What was it about the guy that was so intriguing?

“Earth to Leandra.”

She moistened her lips, dragging her gaze from Evan to focus on Ted. “What?”

“I asked if you’d ever done that to a horse?”

“Only a stallion,” Leandra reminded wryly, ignoring her cameraman’s suggestive tone, “and, yes, I’ve helped collect semen before. And before you start making comments, it’s business. Big business. Do you know how high stud fees can run for a really impeccable pedigree?”

It was a moot question, since they’d been talking about such matters most of the day. Northern Light had yet to prove himself at stud, but his sire had commanded stud fees in the six figures. “They’re having some problems with Northern Light there because he’s never been ground collected before. He’s inexperienced.”

“Inexperienced?” Ted grinned slightly. “I’ll bet it’s more like he wants a warm body to snuggle up to instead of that cold tube thing Evan’s holding.”

“It’s called an A.V.—an artificial vagina. Oh, heads-up,” Leandra warned. “Howard is bringing out the mare again to tease Northern Light.”

Ted trained the camera again on the group of men surrounding the stallion and started filming. Leandra stepped slightly away, watching Northern Light’s reaction to the mare. His ears perked. The horse’s gleaming black coat twitched. His tail swished.

Bingo, Leandra thought, smiling to herself as the horse tried to lunge forward against the teasing rail, wanting to get at the mare.

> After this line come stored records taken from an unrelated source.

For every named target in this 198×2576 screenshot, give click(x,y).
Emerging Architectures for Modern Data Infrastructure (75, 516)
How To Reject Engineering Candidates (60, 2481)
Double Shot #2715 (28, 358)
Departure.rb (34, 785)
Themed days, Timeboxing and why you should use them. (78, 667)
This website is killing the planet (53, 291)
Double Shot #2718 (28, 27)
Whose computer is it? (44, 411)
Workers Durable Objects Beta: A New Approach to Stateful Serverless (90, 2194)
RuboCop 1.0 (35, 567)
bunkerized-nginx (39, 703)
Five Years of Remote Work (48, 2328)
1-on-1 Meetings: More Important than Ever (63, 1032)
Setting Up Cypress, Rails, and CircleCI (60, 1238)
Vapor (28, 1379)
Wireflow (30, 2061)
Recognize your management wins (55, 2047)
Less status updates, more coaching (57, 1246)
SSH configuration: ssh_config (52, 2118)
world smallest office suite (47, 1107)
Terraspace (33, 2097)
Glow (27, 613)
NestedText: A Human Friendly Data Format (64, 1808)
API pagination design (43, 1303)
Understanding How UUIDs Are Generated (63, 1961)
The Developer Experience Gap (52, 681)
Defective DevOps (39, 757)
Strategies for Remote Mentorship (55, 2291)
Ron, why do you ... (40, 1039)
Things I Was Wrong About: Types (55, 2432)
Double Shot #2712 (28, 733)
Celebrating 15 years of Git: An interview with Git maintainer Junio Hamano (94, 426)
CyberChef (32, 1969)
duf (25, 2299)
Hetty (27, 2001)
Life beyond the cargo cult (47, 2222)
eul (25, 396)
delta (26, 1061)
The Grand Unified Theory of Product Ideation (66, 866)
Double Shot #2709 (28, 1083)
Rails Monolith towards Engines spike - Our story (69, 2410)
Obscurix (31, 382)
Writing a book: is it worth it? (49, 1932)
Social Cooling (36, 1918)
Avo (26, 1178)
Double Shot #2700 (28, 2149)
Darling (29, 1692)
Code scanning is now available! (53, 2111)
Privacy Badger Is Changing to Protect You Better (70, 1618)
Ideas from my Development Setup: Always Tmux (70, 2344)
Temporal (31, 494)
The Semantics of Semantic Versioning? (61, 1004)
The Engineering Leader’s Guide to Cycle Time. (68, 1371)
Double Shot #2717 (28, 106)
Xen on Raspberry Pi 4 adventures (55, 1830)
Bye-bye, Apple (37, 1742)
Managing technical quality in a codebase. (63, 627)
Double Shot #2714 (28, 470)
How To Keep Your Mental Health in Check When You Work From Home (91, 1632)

Her father, at Northern Light’s head, kept the stallion from getting light in the front, making the horse resist his natural urge to rear up and mount something. Preferably the mare that had clearly, finally, spurred the young stud’s libido.

Even Ted jumped a little at Northern Light’s sudden interest, and in Leandra’s memory, there were few occasions that managed to startle the cameraman. But, she was pleased to note, the camera didn’t waver.

A nervous hand tugged at Leandra’s elbow from behind. Janet Stewart, another crew member, was frowning mightily, looking worried about the sight of the half ton of horse flesh seeming to struggle against his handlers. The girl put her mouth close to Leandra’s ear. This was only her second shoot, but so far Leandra had been pleased with the quiet girl’s work. “The horse can’t hurt the men, can he?” she whispered.

Leandra shrugged. The truth was, a stallion could crush a man if he chose. But she’d grown up around horses. She knew her father’s capacity to handle the animals. He might be in his 60s now, but he was fitter than many men half his age. And she knew Evan’s capacity equaled her dad’s.